Page text ▸
______
By Kaylee Johnson
Campus News
I spent my 22nd birthday signing a second-grade teaching contract at a local Catholic school, wearing a book themed mask. The principal showed me my large classroom from the 1950s, adorning many saint statues and crosses, and I examined the space with the newfound confidence of a teacher and career woman – not too long ago I was in college, doing fieldwork in classrooms that looked much like my own, with the names of other teachers on the door, but never my own. An overwhelming sense of pride enveloped me as I stepped outside of my own ego and nostalgically reviewed the hard work it took to get to this point, especially during a health pandemic.
______
Tasks and exercises ▸
**a.** In the campus news piece, rewrite the part that opens with the words containing "By Kaylee Johnson" and closes with "a health pandemic.", renaming "principal" as "headmaster".
**b.** Answer these questions from the campus news piece:
(i) Which birthday did the author spend signing the teaching contract?
(ii) What grade is the contract for?
(iii) From which decade does the classroom date?

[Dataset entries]
______
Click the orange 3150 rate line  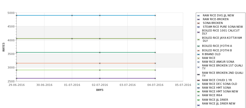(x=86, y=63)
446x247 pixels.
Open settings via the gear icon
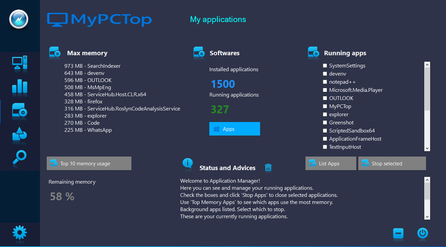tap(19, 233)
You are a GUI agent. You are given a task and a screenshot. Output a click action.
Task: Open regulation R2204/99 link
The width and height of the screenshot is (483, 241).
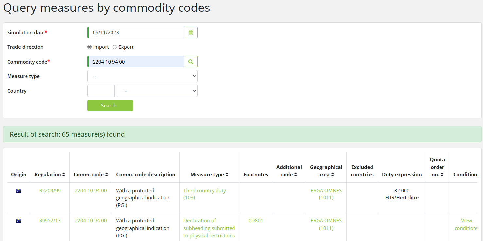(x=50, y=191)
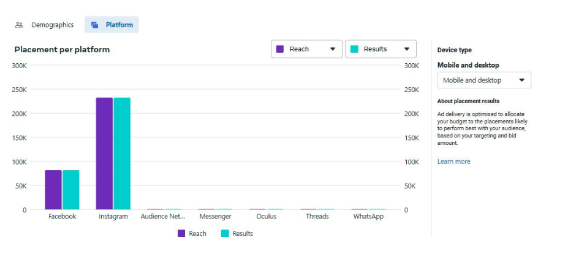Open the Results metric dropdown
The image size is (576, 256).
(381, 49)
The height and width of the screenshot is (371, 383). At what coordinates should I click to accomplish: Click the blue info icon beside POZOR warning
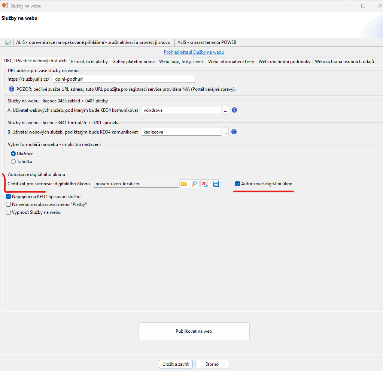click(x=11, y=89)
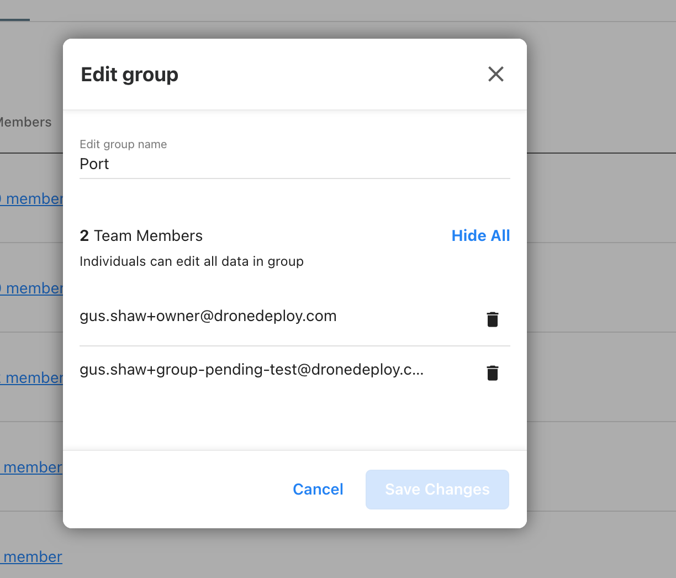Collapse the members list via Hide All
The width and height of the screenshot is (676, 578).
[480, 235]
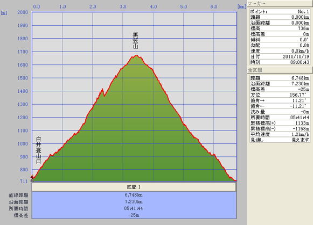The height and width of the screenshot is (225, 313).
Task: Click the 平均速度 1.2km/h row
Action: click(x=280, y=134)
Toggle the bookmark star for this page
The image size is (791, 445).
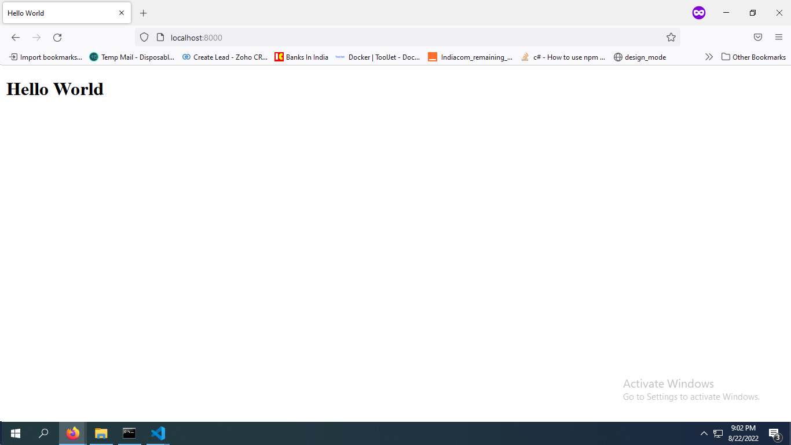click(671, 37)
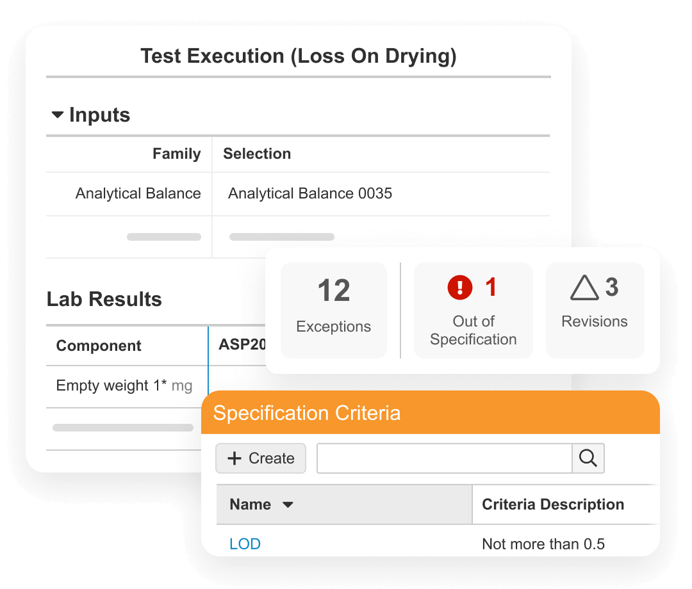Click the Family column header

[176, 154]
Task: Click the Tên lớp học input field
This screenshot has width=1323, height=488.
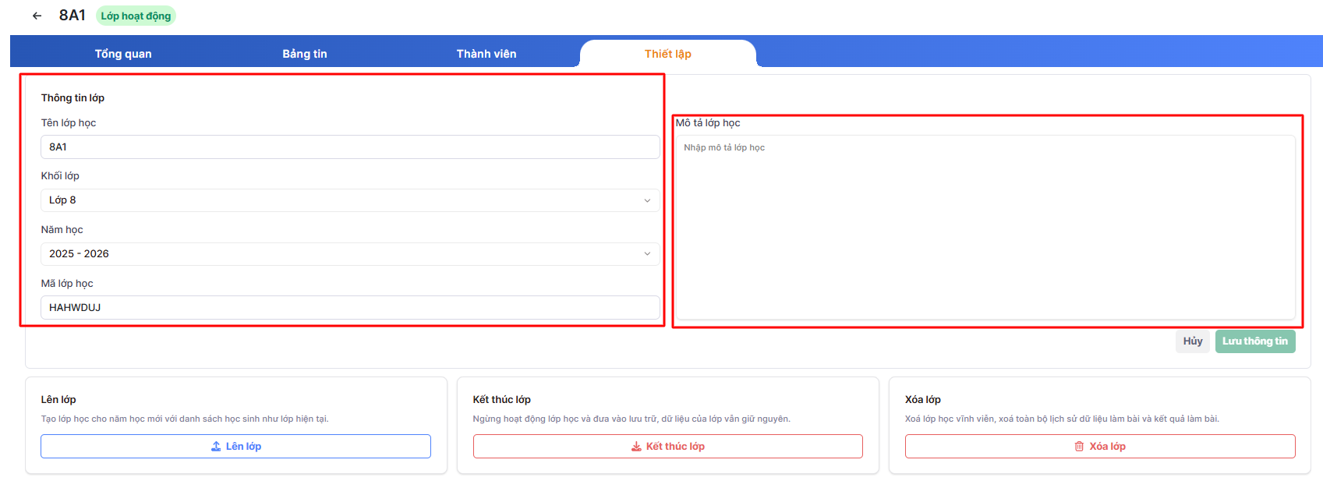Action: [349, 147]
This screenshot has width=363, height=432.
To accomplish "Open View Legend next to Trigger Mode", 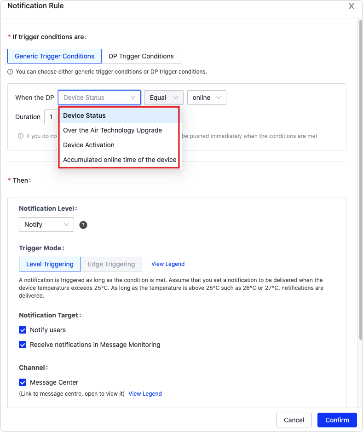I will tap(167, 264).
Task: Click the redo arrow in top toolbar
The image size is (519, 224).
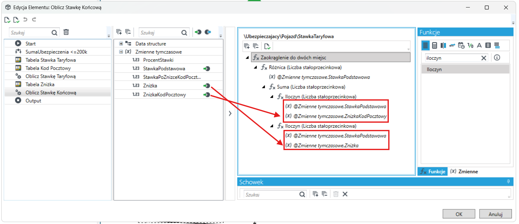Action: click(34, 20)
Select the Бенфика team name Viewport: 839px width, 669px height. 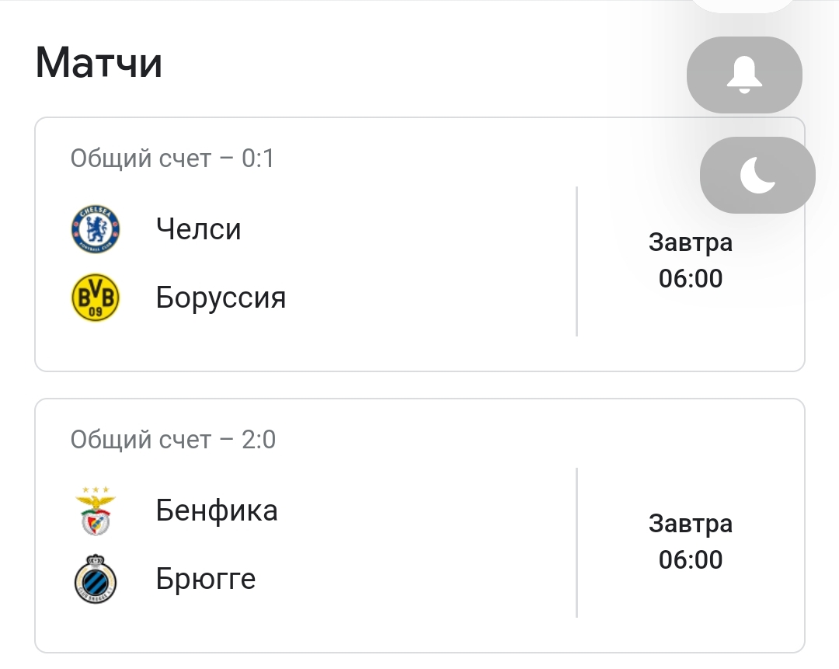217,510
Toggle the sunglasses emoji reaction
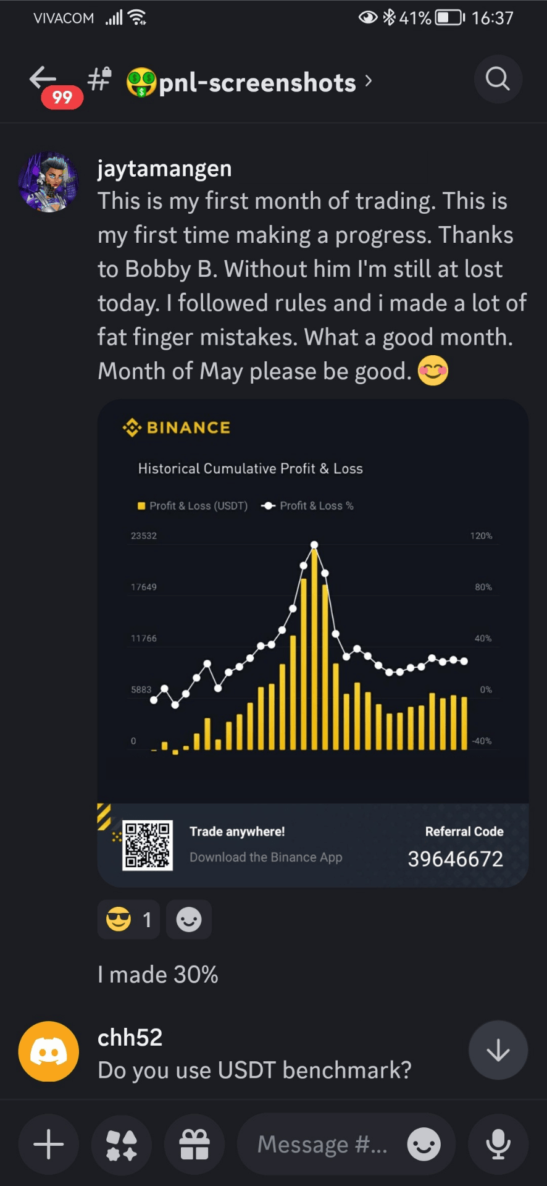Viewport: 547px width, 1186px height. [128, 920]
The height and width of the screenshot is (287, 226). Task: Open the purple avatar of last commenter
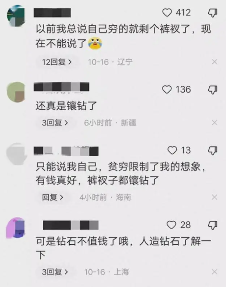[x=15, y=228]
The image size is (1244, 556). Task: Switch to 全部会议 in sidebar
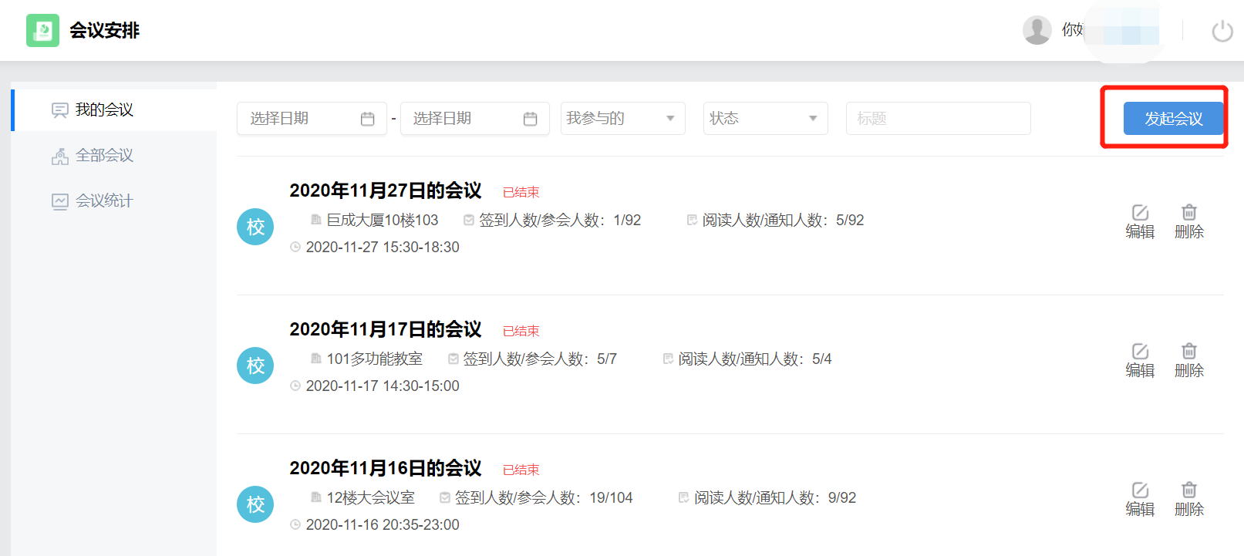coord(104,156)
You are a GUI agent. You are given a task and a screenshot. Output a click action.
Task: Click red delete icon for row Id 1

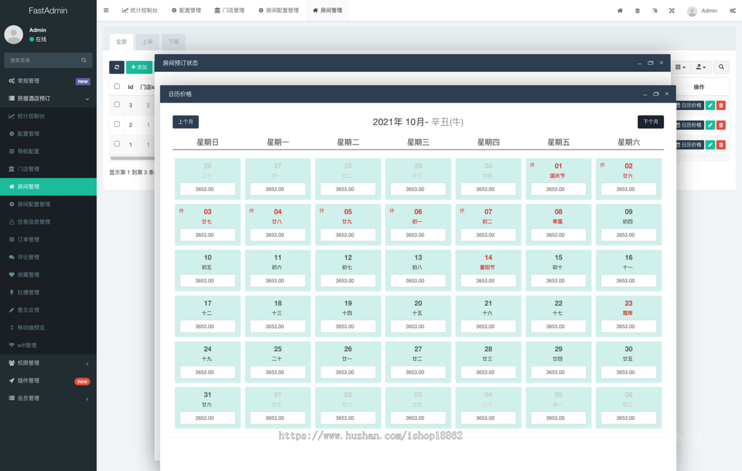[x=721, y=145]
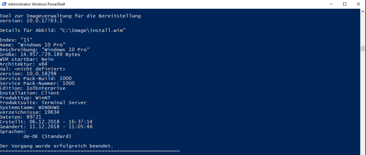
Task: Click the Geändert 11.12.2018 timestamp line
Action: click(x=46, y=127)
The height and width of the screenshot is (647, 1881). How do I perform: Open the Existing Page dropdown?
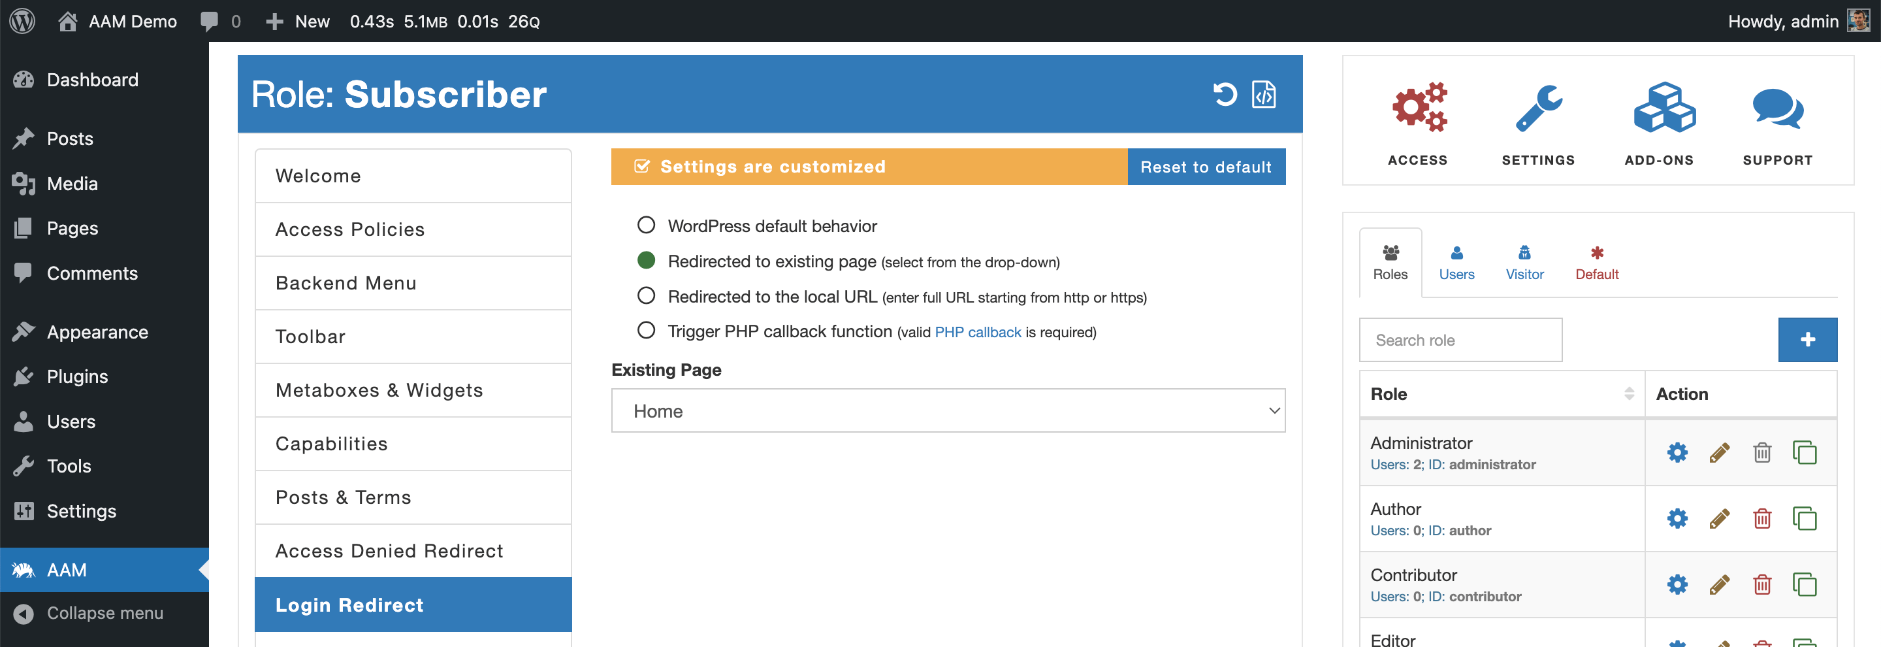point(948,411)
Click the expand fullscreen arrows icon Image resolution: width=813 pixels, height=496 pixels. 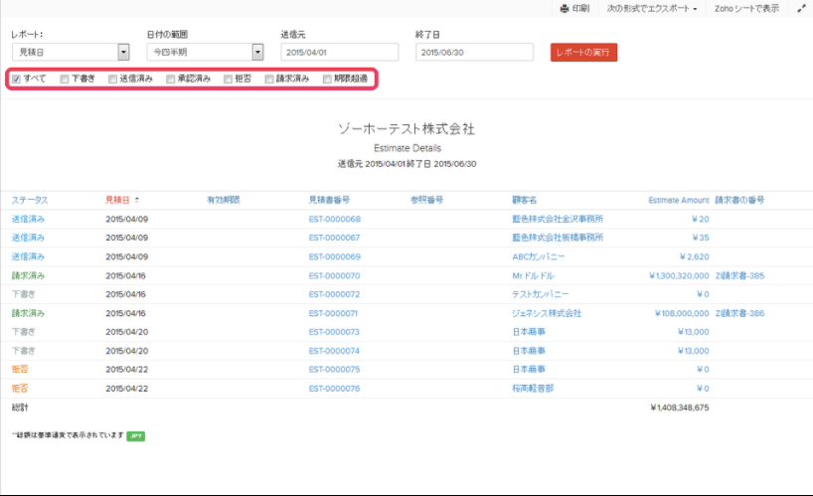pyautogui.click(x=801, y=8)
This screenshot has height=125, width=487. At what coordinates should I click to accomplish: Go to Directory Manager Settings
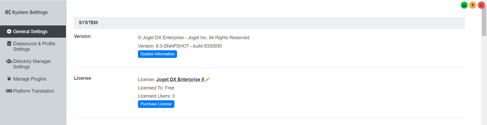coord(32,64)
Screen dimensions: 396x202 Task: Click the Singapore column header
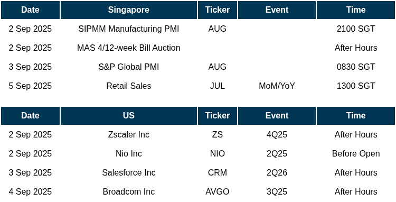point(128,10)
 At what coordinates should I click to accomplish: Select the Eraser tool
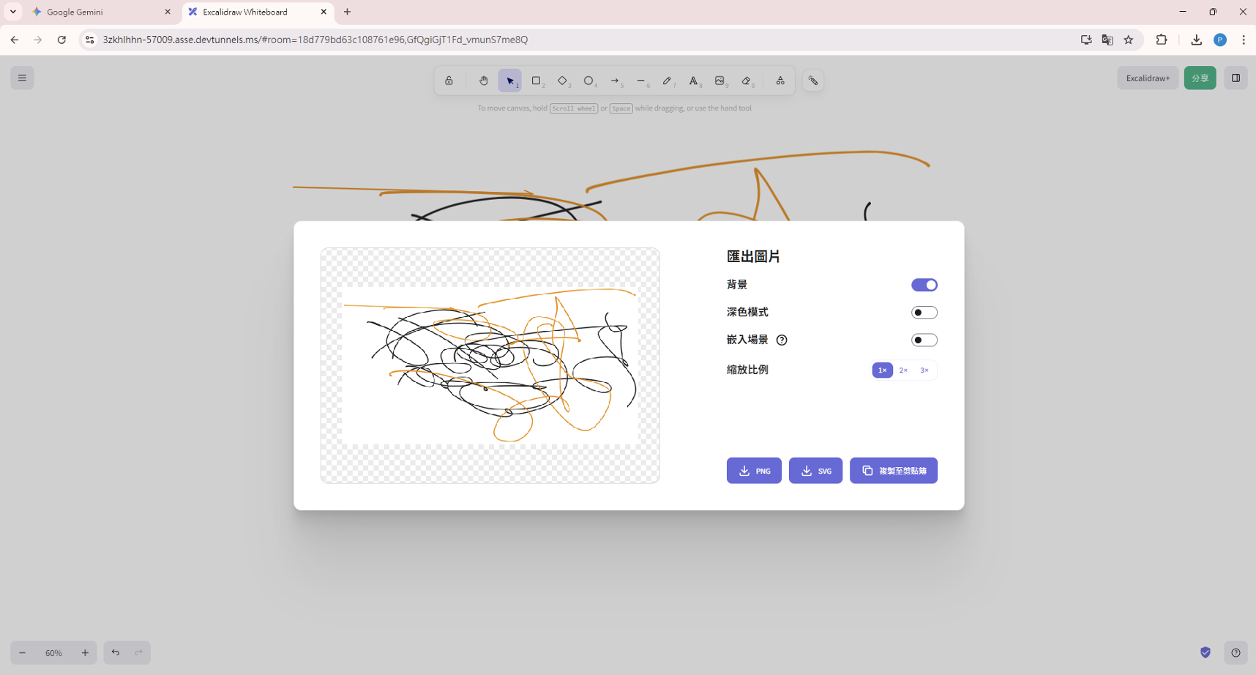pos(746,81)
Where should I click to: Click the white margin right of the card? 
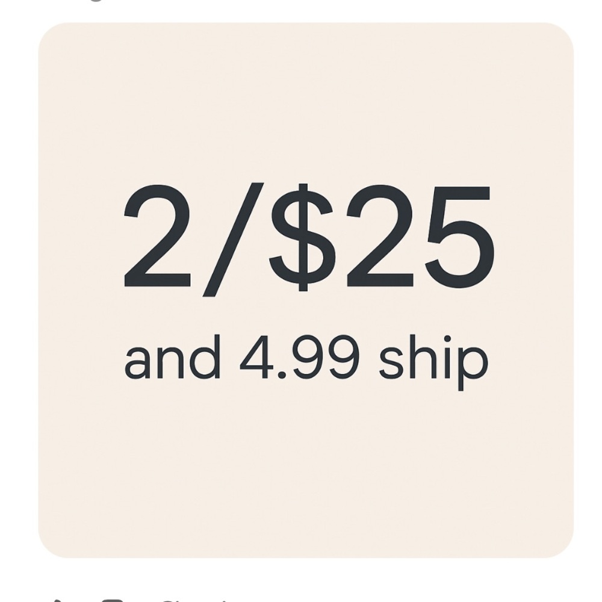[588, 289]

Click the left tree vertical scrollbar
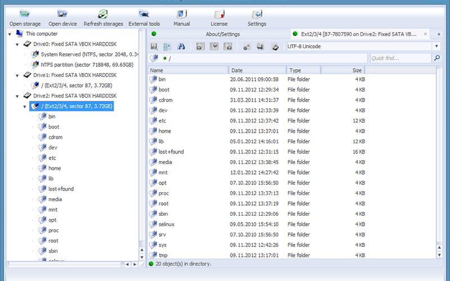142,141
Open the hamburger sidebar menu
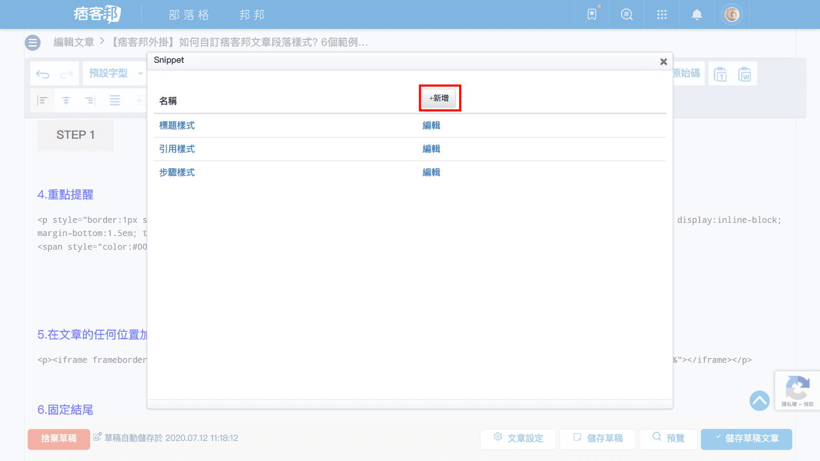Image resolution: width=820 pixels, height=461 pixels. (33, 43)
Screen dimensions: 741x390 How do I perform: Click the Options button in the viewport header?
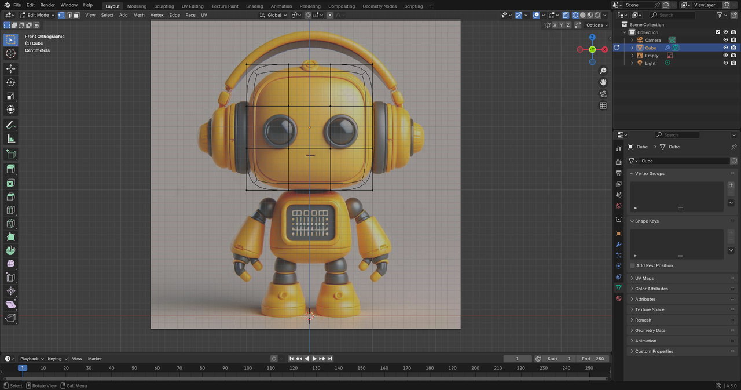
______
Solutions to each task ▸
**a.**
By Kaylee Johnson
Campus News
I spent my 22nd birthday signing a second-grade teaching contract at a local Catholic school, wearing a book themed mask. The headmaster showed me my large classroom from the 1950s, adorning many saint statues and crosses, and I examined the space with the newfound confidence of a teacher and career woman – not too long ago I was in college, doing fieldwork in classrooms that looked much like my own, with the names of other teachers on the door, but never my own. An overwhelming sense of pride enveloped me as I stepped outside of my own ego and nostalgically reviewed the hard work it took to get to this point, especially during a health pandemic.

**b.**
(i) The 22nd birthday.
(ii) Second grade.
(iii) The 1950s.